Was reading another thread about running out of sirq. They mentioned that they were having difficulty getting higher than 300-400mbit with the 5ghz ac radio, apparently due to the cpu saturated with 99% sirq. See : this thread
I thought I had done better before, but really, my testing has always been limited by using my cable connection (300/30mbit, sometimes does 350 ingress) and not setting up something custom.
Curious I checked again, watching in top for sirq and idle %. I saw a peak of 250-260mbit with the 5ghz radio, but only 70-80% sirq, and 20-25% idle left. I remembered peaks of 270-280mbit or more. THEN, I remembered I had switched to 40mhz bandwidth. Switching to 80mhz got back up to th 270-280, AND I was hitting 95% and more with idle time hitting 0%.

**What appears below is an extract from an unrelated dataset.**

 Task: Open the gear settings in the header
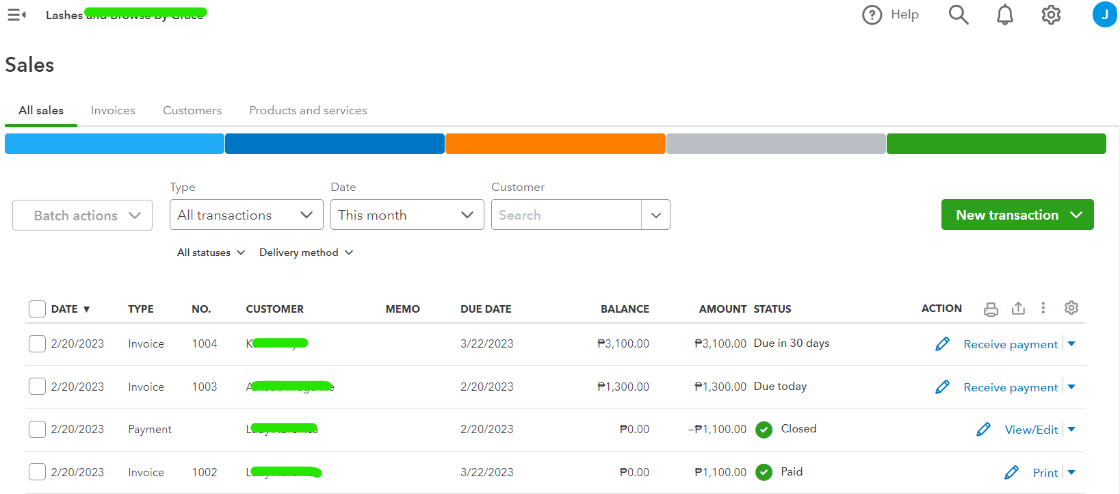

I realised I had been having better luck lately in not seeing the every few days drop of the 2.4Ghz radio. Around the same time I also had changed to the Apr 3 snapshot, for the AQL/airtime fairness work for ath10k, so possibly newer firmware/drivers are in the mix as well.
I'm now wondering if there is some bug in there, that gets triggered when the system runs low/out of sirq or overall resources? This might explain odd observed behavior in other threads on this, where doing something or disabling the 5Ghz radio affects the 2.4Ghz one. Different branches of code and hardware, shouldn't affect each other, but maybe the ath9k branch can hang when things max out, and it's the 5Ghz branch that has the ability to max it? Or, the later FW/driver releases are better?
How do we pass this to developers in this area as an idea to check?